When talking about reevaluating your past, the relationsship between parents and their children immediately comes to mind.
"Children may be 'episodes in someone else's narrative', as Steedman proposes, whether they like it or not; when children turned adults become the authors of such narrative, however, it is a different story, and the tables are turned. [... T]hey make someone else into 'episodes' in their own narratives. The ambivalences ... express an unresolved tension between relational and autonomous modes of identity" (Eakin, 1998 175).
I do believe that identity has to be defined in relational modes. Yet, everyone has to take up the role of narrator, believing in her power to influence her lifeworld, too. So when this sort of autonomous narration is approached, how do we get rid of the relations that detain us? How do we overcome the traumatic experiences of our childhood that were inflicted upon us by our parents?
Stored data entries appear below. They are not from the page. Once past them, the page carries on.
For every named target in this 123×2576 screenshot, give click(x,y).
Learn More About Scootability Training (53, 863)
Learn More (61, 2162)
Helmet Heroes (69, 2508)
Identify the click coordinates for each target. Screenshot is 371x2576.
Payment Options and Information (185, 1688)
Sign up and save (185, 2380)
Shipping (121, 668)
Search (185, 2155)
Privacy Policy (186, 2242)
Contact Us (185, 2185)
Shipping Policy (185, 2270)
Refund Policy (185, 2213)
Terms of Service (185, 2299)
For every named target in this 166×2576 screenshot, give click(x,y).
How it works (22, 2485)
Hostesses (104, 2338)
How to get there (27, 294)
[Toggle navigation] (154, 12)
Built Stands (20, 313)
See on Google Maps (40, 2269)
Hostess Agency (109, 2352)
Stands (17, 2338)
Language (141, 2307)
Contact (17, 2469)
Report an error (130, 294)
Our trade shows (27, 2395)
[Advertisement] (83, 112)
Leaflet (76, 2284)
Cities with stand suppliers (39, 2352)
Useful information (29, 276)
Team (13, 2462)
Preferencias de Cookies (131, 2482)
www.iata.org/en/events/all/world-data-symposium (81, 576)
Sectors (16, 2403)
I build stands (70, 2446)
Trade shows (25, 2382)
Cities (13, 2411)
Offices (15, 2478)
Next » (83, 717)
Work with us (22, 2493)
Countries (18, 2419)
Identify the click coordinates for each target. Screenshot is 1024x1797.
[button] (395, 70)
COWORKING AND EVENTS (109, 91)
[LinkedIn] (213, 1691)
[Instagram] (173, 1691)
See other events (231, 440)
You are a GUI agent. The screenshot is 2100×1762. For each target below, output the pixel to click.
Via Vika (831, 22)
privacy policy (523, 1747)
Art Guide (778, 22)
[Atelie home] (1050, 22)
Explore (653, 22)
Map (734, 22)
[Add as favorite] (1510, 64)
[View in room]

I assume that it is exactly by becoming the authors of our own narratives, by evaluating our parents' actions with regard to our own personalities. Thereby, letting go of our past does not entail putting the past out of our minds, but putting it into a different - our own - perspective. This certainly means that we understand our own perspective as more valuable than our parents' perspective. Maybe, a compromise is possible if both parties are sincerely interested in it. Otherwise, it is necessary to reevaluate ourselves against others. This reevaluation is the actual process of overcoming, of letting go. I guess, what we actually put behind us are the others' evaluative standards, which we once valued above or as high as our own.
Paul John Eakin, "The unseemly profession - Privacy, inviolate personality, and the ethics of writing," Renegotiating Ethics in Literature, Philosophy, and Theory, eds. Jane Adamson, Richard Freadman, David Parker (Camden, New York, Melbourne: Camden UP, 1998)161-180.